Reflections While Paying Property Tax

 

Dirt and Memories

 

            Today I wrote a check for $12.52, payable to the Bent County (Colorado) treasurer.  This covers the yearly property tax on my portion of my grandfather Smith’s estate, of which I own two parts.  However, $10 of the check goes to cover the filing fee.  The actual taxes were $1.08 for one parcel and $1.44 for the other.  It is unused, and almost unusable, dirt.  Clearly, the Bent County Tax Assessor agrees, as reflected in the assessment.

            My Dad died in 2008.  My stepmother, May, inherited his property, including his interest in the Colorado land.  May is in her nineties now and has outlived yet another husband, Cal, who died in 2022.  Dad and May married in 1989, and I was the officiating minister.  Not many men get to say they married their father, but I did!  I married Dad to May.

            Last year I contacted my stepsister, Debbie, May’s daughter from her first marriage, about the Colorado property.  Debbie took May to a bank, where a notary public witnessed May’s signing of a “quit claim” deed, transferring Dad’s interest in the Colorado property to me.  Previously, I had contacted my sisters, Debbie Heeren (not to be confused with my stepsister Debbie Florie), Gail Wentworth, and Crystal Smith to make sure they approved of me taking the property.  No one objected.  After all, it’s just worthless dirt.

            In October 2022, Sarah and I visited the old farm, accompanied by cousins Lois, Sandy, Larry, and Betty (with spouses).  The cistern is lost under the sand.  The house is falling down.  It had been relatively wet recently, so the ground was sprinkled with weeds.  To the untrained eye, there not much there.
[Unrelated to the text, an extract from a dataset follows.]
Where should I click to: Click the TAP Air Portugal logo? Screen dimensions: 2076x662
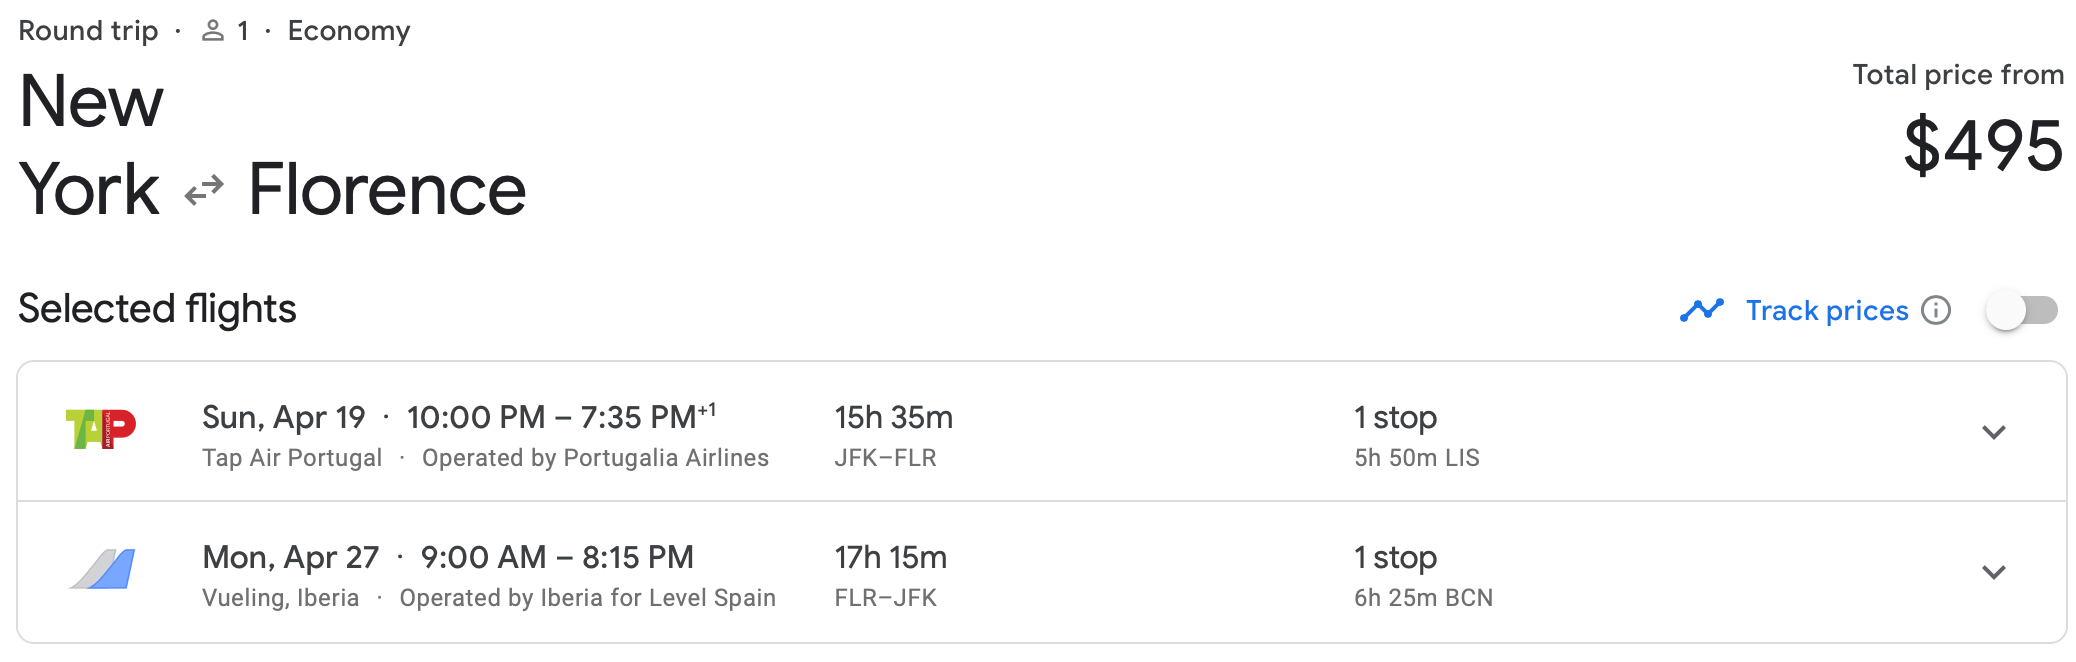coord(101,429)
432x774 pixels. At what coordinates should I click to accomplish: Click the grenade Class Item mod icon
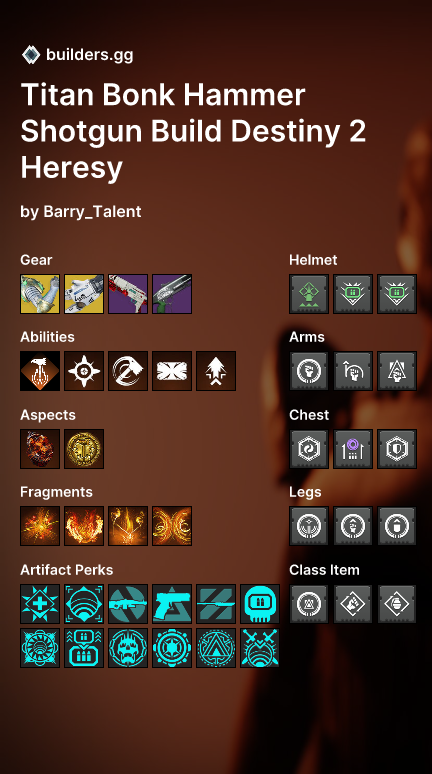(397, 604)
            We cousins had memories of the farm.  Betty lived there for a time in the 1950s.  Lois remembered sitting on the porch steps as a punishment (before the invention of “time out”—Grandma Smith was ahead of her time).  Sarah called Uncle Don while we were there; he made comments on things as they were when he was a boy eighty years ago.

            The next day Sarah and I visited Hasty Friends Church.  I had worshiped there before, on family visits in 1967 and 1970.  Fifty-two years between visits!  The Hasty Friends welcomed us to a potluck meal after church.  Sarah and I met a woman who remembered Sunday School class taught by Grandma.  Grandma died in 1975, so that memory is also five decades old.  We also met a man who remembered riding the school bus with Uncle Don, a memory which probably dates to 1945 or 1946—seventy-five years ago!

            My cousin Kathy, who was not able to join us for the reunion, has a dream of somehow uniting the ownership of the property in one name.  Then we could build a memorial to pioneers, or we could erect a sign with our grandparents’ names.  Maybe we’ll get it done.  After all, the dirt is worthless.  The memories matter.